This is a small utility for creating Clickhouse database schema from a Parquet file.
This is useful especially for Parquet files with nested schema where it is more natural
to expose them as Nested
types in the Clickhouse schema.
$ cargo run -- --help
Usage: schemagen --parquet-path <PARQUET_PATH> --clickhouse-schema-path <CLICKHOUSE_SCHEMA_PATH> \
--table-name <TABLE_NAME> --primary-key <PRIMARY_KEY>
Options:
--parquet-path <PARQUET_PATH>
Absolute path of the Parquet file to read the Parquet schema from
--clickhouse-schema-path <CLICKHOUSE_SCHEMA_PATH>
Absolute path where the Clickhouse schema will be written to
--table-name <TABLE_NAME>
The Clickhouse table name
--primary-key <PRIMARY_KEY>
The Clickhouse table primary key
-h, --help
Print help
For example, if we have a Parquet file /tmp/p.parquet
with the following data:
+---+----+----------+-------+
|id |b |c |d |
+---+----+----------+-------+
|42 |null|{foo, bar}|[{foo}]|
+---+----+----------+-------+
The schema of the data is (this is shown in the Apache Spark schema format since its much easier to read than the full blow Parquet schema):
root
|-- id: integer (nullable = true)
|-- b: string (nullable = true)
|-- c: struct (nullable = true)
| |-- a: string (nullable = true)
| |-- b: string (nullable = true)
|-- d: array (nullable = true)
| |-- element: struct (containsNull = true)

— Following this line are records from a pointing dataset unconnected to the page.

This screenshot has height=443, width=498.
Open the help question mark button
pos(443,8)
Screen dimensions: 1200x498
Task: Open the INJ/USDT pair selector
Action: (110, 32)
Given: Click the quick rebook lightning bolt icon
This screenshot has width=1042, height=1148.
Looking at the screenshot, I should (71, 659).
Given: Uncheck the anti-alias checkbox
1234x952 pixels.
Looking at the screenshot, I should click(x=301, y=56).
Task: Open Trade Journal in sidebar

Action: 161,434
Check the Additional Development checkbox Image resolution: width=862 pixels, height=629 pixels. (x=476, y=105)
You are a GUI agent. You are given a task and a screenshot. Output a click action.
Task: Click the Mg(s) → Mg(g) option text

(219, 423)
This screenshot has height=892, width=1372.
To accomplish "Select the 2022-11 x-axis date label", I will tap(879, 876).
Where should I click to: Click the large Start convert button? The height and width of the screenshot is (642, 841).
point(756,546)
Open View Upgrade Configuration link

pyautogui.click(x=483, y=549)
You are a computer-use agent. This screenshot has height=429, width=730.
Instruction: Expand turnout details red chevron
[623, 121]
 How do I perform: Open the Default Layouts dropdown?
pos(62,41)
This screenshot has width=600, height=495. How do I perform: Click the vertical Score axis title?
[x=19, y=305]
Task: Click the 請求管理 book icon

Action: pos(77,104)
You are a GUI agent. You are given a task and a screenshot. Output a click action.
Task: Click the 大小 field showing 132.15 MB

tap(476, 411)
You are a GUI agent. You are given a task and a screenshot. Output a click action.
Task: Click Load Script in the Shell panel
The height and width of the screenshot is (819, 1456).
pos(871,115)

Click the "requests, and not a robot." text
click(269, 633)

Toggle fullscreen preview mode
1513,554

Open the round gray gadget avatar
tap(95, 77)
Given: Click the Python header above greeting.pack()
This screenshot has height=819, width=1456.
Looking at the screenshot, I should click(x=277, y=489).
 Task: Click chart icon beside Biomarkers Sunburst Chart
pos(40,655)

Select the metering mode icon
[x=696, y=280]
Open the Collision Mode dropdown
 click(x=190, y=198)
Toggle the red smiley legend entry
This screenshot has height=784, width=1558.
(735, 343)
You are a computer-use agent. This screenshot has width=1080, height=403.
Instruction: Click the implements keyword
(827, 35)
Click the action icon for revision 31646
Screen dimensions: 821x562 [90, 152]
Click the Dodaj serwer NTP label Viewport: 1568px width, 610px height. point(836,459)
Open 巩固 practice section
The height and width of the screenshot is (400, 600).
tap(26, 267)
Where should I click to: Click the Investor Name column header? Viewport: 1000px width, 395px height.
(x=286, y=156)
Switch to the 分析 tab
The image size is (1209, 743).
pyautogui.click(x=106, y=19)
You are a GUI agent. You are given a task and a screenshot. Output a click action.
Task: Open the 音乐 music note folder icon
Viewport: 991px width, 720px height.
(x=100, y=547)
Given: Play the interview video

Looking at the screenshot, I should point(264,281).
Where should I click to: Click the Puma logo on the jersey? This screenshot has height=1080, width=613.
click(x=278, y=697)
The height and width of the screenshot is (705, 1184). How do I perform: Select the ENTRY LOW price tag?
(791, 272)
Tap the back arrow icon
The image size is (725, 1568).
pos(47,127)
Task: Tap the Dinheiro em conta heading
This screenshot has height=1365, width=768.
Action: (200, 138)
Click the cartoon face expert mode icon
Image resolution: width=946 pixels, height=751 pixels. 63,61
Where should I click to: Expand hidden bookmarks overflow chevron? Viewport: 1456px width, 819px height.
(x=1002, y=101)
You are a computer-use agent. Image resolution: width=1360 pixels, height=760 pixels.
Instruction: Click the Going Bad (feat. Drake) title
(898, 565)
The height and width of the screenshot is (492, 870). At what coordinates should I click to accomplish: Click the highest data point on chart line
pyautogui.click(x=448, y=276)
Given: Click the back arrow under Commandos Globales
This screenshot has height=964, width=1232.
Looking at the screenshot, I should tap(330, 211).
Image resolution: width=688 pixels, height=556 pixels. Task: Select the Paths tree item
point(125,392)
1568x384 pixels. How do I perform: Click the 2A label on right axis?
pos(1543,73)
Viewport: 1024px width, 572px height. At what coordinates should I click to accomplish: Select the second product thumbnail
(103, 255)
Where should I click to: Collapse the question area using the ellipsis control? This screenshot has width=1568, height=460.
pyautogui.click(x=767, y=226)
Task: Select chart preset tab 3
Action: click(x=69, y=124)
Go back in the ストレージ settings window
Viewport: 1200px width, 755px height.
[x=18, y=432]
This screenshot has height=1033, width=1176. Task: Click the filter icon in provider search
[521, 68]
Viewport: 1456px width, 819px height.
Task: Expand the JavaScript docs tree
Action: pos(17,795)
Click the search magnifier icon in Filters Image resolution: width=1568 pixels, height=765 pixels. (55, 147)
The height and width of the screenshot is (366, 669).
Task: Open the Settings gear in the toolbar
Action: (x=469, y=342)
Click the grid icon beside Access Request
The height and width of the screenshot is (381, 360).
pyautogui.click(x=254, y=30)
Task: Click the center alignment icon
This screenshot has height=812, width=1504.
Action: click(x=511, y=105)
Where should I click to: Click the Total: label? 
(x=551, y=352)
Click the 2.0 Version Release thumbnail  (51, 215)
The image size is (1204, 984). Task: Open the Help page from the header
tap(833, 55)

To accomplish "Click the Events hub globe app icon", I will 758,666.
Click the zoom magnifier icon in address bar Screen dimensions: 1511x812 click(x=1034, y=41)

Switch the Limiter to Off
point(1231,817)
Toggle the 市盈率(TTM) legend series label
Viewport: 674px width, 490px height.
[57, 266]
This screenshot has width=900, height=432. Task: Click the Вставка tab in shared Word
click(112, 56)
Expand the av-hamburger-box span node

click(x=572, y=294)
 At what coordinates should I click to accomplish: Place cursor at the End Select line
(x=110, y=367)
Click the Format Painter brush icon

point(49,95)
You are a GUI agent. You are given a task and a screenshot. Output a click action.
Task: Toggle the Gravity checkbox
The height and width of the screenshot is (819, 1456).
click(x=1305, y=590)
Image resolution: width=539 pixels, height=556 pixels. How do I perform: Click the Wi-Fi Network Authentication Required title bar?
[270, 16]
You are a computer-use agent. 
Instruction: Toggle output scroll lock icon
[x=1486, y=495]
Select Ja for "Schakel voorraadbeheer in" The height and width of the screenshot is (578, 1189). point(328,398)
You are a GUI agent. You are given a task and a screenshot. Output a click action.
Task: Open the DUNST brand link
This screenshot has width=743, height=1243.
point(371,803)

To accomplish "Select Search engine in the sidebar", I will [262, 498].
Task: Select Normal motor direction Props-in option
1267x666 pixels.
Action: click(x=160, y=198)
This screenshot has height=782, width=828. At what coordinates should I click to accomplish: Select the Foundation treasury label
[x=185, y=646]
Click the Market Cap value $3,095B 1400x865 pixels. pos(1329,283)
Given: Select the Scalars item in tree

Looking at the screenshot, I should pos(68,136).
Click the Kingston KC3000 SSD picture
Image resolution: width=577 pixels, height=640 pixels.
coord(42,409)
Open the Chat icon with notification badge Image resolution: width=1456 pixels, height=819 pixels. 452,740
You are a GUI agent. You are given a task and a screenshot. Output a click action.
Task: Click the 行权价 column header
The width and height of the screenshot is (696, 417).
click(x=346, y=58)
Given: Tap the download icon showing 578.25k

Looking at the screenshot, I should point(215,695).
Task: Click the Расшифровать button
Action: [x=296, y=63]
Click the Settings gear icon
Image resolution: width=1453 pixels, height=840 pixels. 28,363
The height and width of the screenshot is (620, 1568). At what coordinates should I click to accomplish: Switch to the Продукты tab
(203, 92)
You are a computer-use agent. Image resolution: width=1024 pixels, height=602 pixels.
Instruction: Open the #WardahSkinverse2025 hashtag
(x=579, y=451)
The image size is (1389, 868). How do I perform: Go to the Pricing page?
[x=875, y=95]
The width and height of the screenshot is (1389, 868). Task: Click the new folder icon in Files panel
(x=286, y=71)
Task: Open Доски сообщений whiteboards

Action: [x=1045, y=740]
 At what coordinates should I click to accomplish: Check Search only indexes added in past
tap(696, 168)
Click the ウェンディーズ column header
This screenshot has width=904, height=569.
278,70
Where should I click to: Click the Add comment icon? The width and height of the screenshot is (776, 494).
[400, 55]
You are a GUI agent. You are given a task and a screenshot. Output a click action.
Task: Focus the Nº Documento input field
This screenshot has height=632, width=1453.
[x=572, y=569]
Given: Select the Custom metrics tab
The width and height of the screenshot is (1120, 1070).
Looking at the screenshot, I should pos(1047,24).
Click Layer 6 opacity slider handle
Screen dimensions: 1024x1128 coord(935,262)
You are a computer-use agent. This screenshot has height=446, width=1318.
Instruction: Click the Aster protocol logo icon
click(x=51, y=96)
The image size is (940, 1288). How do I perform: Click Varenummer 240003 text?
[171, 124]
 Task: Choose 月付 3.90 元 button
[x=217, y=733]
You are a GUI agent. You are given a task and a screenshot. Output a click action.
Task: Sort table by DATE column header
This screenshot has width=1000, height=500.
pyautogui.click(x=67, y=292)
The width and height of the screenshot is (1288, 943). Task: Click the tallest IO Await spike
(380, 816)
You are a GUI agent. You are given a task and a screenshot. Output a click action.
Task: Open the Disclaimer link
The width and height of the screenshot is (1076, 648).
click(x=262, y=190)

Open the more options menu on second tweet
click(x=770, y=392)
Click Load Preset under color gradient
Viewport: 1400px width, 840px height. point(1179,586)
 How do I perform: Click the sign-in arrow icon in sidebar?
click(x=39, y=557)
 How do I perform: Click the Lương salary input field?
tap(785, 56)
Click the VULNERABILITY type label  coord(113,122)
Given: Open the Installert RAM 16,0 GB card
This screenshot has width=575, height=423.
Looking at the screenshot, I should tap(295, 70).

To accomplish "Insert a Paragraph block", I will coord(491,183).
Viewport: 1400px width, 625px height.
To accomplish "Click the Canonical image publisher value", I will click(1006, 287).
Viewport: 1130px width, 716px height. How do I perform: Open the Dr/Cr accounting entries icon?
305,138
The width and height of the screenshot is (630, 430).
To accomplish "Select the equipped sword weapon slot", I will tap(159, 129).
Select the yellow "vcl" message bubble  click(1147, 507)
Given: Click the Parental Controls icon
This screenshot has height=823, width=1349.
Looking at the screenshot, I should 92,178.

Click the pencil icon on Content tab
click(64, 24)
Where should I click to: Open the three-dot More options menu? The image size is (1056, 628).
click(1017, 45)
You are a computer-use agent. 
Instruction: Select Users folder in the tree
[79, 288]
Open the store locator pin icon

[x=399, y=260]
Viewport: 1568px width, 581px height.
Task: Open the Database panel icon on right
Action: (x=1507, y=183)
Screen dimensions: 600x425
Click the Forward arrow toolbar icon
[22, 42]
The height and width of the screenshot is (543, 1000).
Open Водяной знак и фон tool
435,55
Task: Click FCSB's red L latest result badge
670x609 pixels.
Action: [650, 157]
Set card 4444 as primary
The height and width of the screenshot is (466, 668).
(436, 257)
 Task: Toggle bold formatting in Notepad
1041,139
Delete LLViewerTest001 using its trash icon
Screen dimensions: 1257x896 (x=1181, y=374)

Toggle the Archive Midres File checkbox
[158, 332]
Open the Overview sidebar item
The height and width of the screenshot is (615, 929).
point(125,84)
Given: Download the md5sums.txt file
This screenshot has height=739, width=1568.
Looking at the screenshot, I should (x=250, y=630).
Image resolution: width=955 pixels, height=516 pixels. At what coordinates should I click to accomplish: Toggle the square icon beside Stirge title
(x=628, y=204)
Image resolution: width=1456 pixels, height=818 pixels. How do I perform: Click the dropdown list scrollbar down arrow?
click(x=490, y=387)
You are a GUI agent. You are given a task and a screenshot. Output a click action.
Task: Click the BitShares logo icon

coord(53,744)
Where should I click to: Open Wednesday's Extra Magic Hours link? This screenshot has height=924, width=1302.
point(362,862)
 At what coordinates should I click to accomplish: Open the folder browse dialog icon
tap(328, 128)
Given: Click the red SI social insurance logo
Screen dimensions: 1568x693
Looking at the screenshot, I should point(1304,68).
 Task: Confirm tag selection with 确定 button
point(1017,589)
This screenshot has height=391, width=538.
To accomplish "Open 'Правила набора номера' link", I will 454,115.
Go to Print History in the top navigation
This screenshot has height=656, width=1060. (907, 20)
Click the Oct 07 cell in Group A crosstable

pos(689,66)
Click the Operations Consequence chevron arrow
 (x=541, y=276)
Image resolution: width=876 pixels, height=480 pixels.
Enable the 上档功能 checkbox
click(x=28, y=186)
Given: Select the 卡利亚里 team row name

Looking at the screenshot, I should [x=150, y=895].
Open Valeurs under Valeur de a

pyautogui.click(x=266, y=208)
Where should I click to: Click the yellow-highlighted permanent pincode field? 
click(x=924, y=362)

| | |-- a: string (nullable = true)
If we want to generate the Clickhouse schema to a file named /tmp/clickhouse_schema.sql
for
a table named T
with primary key id
, run as follows:
cargo run -- --parquet-path /tmp/p.parquet --clickhouse-schema-path /tmp/clickhouse_schema.sql \
--table-name T --primary-key id
The Clickhouse schema that's generated will be as follows:
drop table if exists T;
create table T (
id Int32
, b Nullable(String)
, c Tuple(
a Nullable(String)
, b Nullable(String)
)
, d Nested (
a Nullable(String)
)
) engine = MergeTree() primary key (id);
The resulting Clickhouse schema can be used to create the table in a number of ways. The simplest is to use the Clickhouse command line client. For example (note that this will drop the table if it exists as can be seen in the generated code above):
cat /tmp/clickhouse_schema.sql | clickhouse-client --multiquery
The clickhouse-client
may need additional parameters such as as username and password, depending
on the way Clickhouse is configured.